Re: gnome guru





Begin forwarded message:

>Date: Tue, 10 Nov 1998 15:49:13 -0600 (CST)
>From: Havoc Pennington <rhpennin@midway.uchicago.edu>
>Subject: Re: gnome guru
>
>On Tue, 10 Nov 1998, Andrew S. Townley wrote:
>>
>> In my expierence working with "wizard-like" things, there are usually things  
>> like OnSetActive() and OnKillActive() so verification of data can be done by  
>> each "page".
>
>Guru lets you (de)sensitize the next/prev buttons, each page is
>responsible for doing this.
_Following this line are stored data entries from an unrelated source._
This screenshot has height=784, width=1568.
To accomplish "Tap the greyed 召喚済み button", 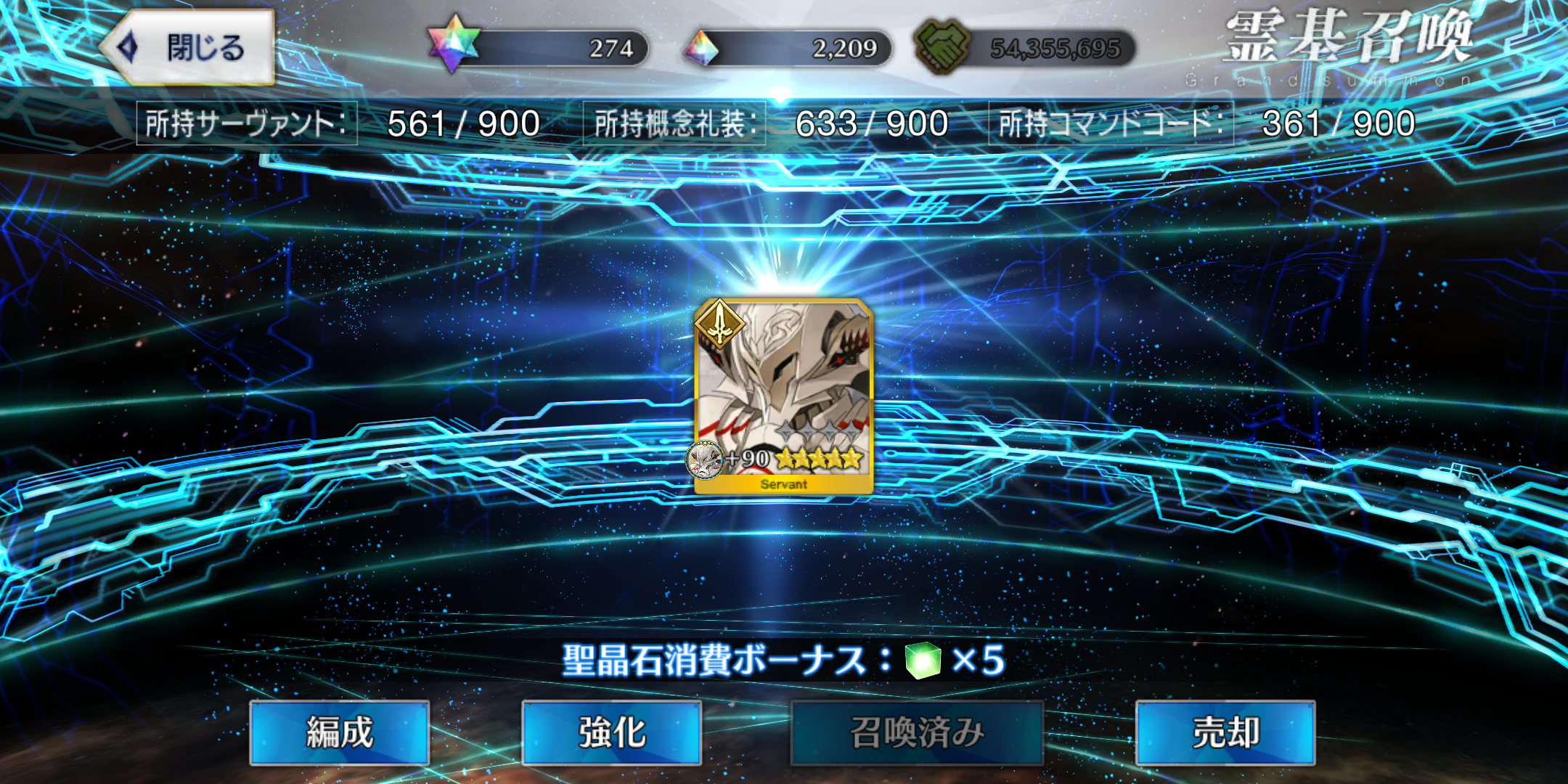I will click(917, 732).
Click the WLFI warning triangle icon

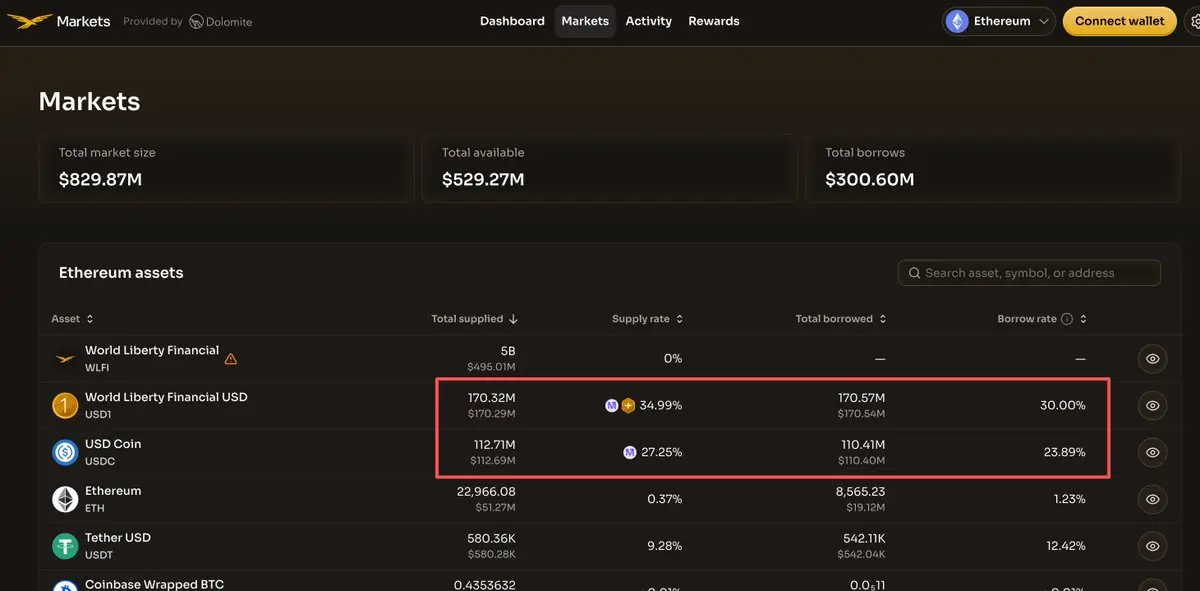(x=231, y=358)
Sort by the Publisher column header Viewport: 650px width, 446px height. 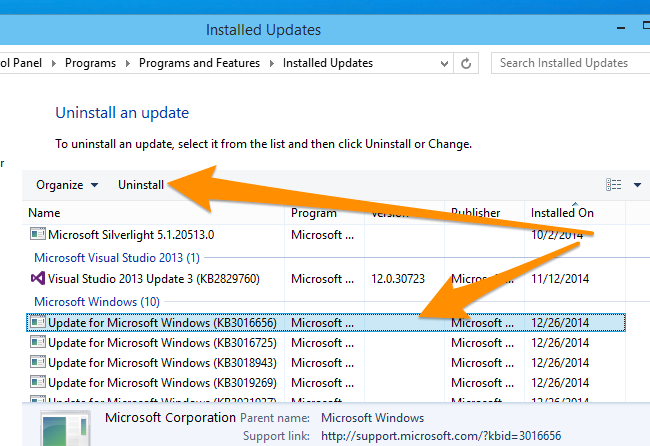[475, 213]
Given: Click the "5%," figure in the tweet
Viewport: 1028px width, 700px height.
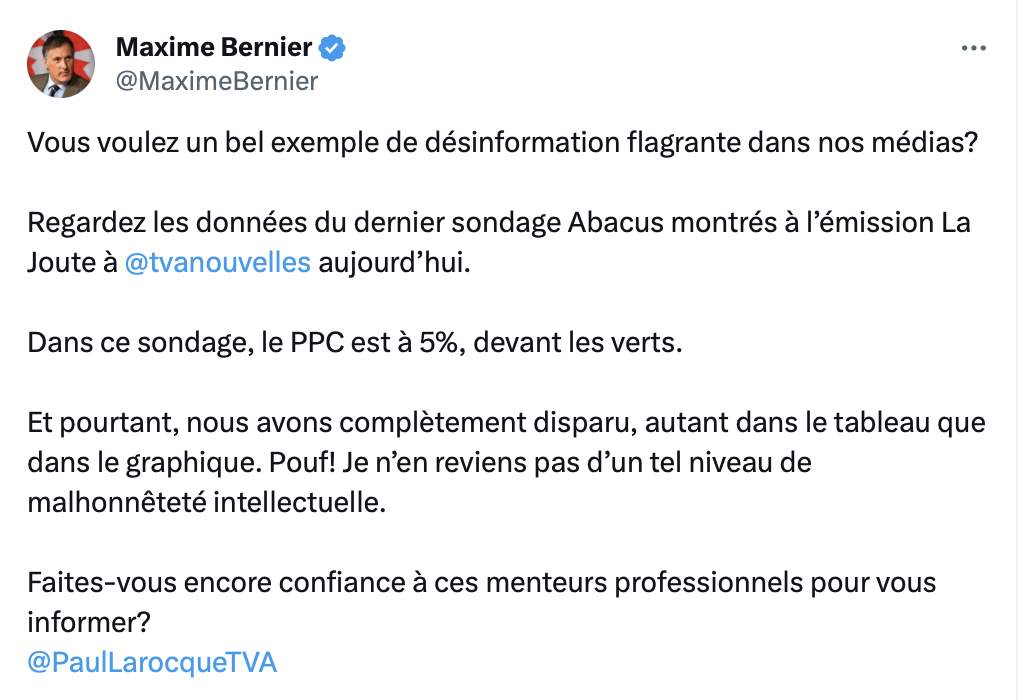Looking at the screenshot, I should point(443,343).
Does that achieve the same thing?
>I'm not sure I unsertand exactly what these methods do...
>

Now it's my turn to not know what you're talking about with (de)sensitize... :)
The purpose of the OnSetActive() and OnKillActive() methods is to allow the  
page to control what happens when the page becomes active (is displayed) or  
is about to be hidden.  This allows you to enable/disable controls based on  
data values in OnSetActive() and allows validation of page data in  
OnKillActive().  If the validation of the data fails, it allows the page  
change not to happen so that if you display a dialog that says "you lose!",  
the user remains in the context of where the error takes place.  It also  
allows you to disable the back/next buttons (now we're getting MS-specific,  
but the concept is the same...) when the user activates the page.  You'd do  
this on the first page (disable or hide the back button) or if you had to  
require data before the user could advance to the next page.  This is also  
(one way) how you change the next to a finish button on the final page.